■ What to work on ■
Without changing a character, output all of the records.

Data for review section start

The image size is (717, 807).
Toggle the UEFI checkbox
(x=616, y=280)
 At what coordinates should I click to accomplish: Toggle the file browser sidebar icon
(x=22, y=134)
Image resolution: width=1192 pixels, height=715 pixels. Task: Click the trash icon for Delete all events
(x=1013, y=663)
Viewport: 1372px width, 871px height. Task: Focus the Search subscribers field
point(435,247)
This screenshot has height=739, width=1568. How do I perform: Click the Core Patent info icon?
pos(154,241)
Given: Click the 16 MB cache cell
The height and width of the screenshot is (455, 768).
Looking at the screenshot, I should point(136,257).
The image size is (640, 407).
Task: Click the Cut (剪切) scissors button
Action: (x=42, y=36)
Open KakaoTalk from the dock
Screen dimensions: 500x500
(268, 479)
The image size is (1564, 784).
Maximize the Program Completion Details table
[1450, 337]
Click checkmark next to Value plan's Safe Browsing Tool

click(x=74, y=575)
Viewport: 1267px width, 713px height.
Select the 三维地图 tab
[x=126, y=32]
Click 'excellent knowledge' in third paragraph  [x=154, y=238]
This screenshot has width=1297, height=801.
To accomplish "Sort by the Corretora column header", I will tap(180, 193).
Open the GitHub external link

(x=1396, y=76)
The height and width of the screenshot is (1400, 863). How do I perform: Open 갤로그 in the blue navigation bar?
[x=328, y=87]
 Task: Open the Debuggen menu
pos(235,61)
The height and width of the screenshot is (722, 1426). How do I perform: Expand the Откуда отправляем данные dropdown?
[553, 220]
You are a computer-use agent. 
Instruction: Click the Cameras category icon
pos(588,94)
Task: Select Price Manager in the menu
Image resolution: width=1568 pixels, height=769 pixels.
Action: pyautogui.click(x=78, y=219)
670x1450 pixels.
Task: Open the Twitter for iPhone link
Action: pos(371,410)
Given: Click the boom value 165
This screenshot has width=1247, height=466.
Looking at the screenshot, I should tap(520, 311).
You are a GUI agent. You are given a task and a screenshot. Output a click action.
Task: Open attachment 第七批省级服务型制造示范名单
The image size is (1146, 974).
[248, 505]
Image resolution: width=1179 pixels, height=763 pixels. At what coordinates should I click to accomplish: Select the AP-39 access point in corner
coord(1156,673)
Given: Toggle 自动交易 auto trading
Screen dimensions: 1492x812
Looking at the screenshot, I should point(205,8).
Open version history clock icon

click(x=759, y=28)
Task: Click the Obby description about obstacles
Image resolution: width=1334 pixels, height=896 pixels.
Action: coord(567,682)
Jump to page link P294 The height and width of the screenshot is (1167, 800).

Data for review section end

■ Response ■
The image size is (717, 807).
Toggle the UEFI checkbox
(x=616, y=280)
 At what coordinates should I click to accomplish: Toggle the file browser sidebar icon
(x=22, y=134)
Image resolution: width=1192 pixels, height=715 pixels. Task: Click the trash icon for Delete all events
(x=1013, y=663)
Viewport: 1372px width, 871px height. Task: Focus the Search subscribers field
point(435,247)
This screenshot has height=739, width=1568. How do I perform: Click the Core Patent info icon?
pos(154,241)
Given: Click the 16 MB cache cell
The height and width of the screenshot is (455, 768).
Looking at the screenshot, I should point(136,257).
The image size is (640, 407).
Task: Click the Cut (剪切) scissors button
Action: (x=42, y=36)
Open KakaoTalk from the dock
Screen dimensions: 500x500
(268, 479)
The image size is (1564, 784).
Maximize the Program Completion Details table
[1450, 337]
Click checkmark next to Value plan's Safe Browsing Tool

click(x=74, y=575)
Viewport: 1267px width, 713px height.
Select the 三维地图 tab
[x=126, y=32]
Click 'excellent knowledge' in third paragraph  [x=154, y=238]
This screenshot has width=1297, height=801.
To accomplish "Sort by the Corretora column header", I will tap(180, 193).
Open the GitHub external link

(x=1396, y=76)
The height and width of the screenshot is (1400, 863). How do I perform: Open 갤로그 in the blue navigation bar?
[x=328, y=87]
 Task: Open the Debuggen menu
pos(235,61)
The height and width of the screenshot is (722, 1426). How do I perform: Expand the Откуда отправляем данные dropdown?
[553, 220]
You are a computer-use agent. 
Instruction: Click the Cameras category icon
pos(588,94)
Task: Select Price Manager in the menu
Image resolution: width=1568 pixels, height=769 pixels.
Action: pyautogui.click(x=78, y=219)
670x1450 pixels.
Task: Open the Twitter for iPhone link
Action: pos(371,410)
Given: Click the boom value 165
This screenshot has width=1247, height=466.
Looking at the screenshot, I should tap(520, 311).
You are a GUI agent. You are given a task and a screenshot. Output a click action.
Task: Open attachment 第七批省级服务型制造示范名单
The image size is (1146, 974).
[248, 505]
Image resolution: width=1179 pixels, height=763 pixels. At what coordinates should I click to accomplish: Select the AP-39 access point in corner
coord(1156,673)
Given: Toggle 自动交易 auto trading
Screen dimensions: 1492x812
Looking at the screenshot, I should point(205,8).
Open version history clock icon

click(x=759, y=28)
Task: Click the Obby description about obstacles
Image resolution: width=1334 pixels, height=896 pixels.
Action: coord(567,682)
Jump to page link P294 The height and width of the screenshot is (1167, 800).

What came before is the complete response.